Examples of the liberal approach to industry which might gain ground if conservatives fail to address the issue adequately are provided by Michael Piore, Charles Sabel, and David Noble. Piore and Sabel are labor economists primarily interested in worker control of business and other “humane alternatives” to the existing system of corporate capitalism. Their book sports endorsements from professional egalitarians Lester Thurow and Michael Harrington.
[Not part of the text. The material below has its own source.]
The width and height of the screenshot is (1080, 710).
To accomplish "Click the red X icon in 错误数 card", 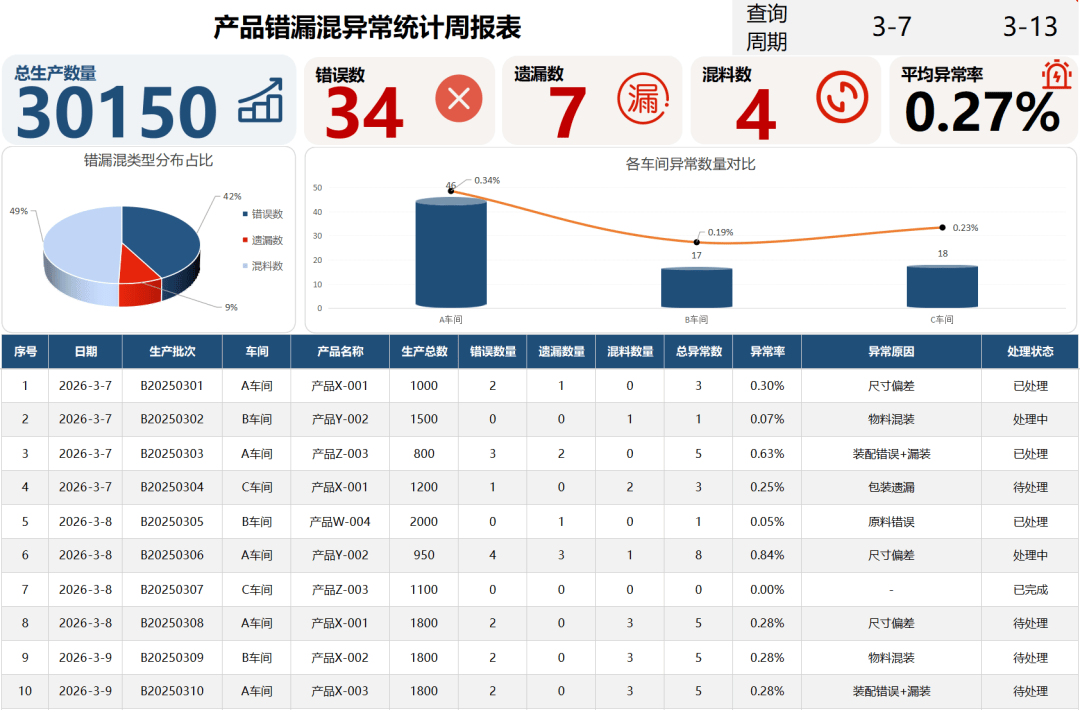I will (x=459, y=98).
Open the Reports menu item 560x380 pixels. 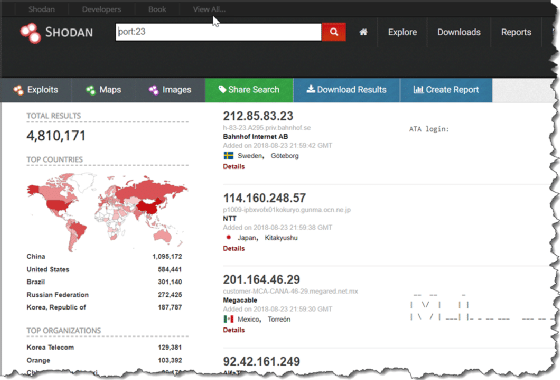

What Piore and Sabel label as the first “industrial divide” is generally called the Industrial Revolution: the shift from small-scale production by skilled artisans to mass production by semi-skilled factory workers. They are unhappy that this   shift   occurred because it led to Big Business and the subordination of the working class to the dictates of corporate planning and economies of scale. It is their contention that the current crisis in manufacturing can provide the opportunity to move back to a system of small-scale production that can be decentralized and thus subject to more democratic decision-making.

The rationale is that computer­ based production techniques allow greater variety and flexibility. Goods no longer need to be standardized to fit the assembly line. There is room for smaller firms doing “customized” production. This may be true, but it hardly leads to a rejection of mass production. Computer-directed machinery, robots, are still subject to economies of scale and will become even more so as the capability/cost ratio for computers increases. Robots will actually allow large firms to service smaller submarkets with efficiency.

Social historian David Noble takes a look at the evolution of business, but with the same bias. His thesis is that mass production techniques were adopted so as to shift power from the skilled workers to the new management class by centralizing authority. He sees the appeal to economic efficiency merely as a tactic for disarming critics of inequality.

Critics of Big Business have always understated the power of mass production, yet that power continues to grow. It is why the global battle for market share is so intense. Studies by the Boston Consulting Group and the Strategic Planning Institute indicate that doubling output can cut per unit costs by 20 to 30 percent. Scale economies are not necessarily exhausted even when a firm’s share of the world market exceeds one-third. The Japanese and West Germans were the first to put this principle to work in their drive for ever-larger export markets. Americans were slow to recognize that their shrinking market share, both at home and abroad, made their position steadily weaker.

Ironically, the “friends of labor” attack the very system which has elevated industrial workers into the middle class. Fiore, Sabel, and Noble are heading in the wrong direction for the wrong reasons. That is why they must argue against allowing economics or technology to determine industrial structure. They favor decisions made by political and social forces. In the early 1800’s there were attempts to establish communes and utopian fac­ tory systems as alternatives to mass production, but they folded because they could not compete against the new, more efficient capitalist methods. None of the three authors care for this kind of competition, but it is inevitable. Their pessimism about the ability of “progressive” forces to move the country in their direction in the face of “corporate privilege” is the only bright spot in their presentations.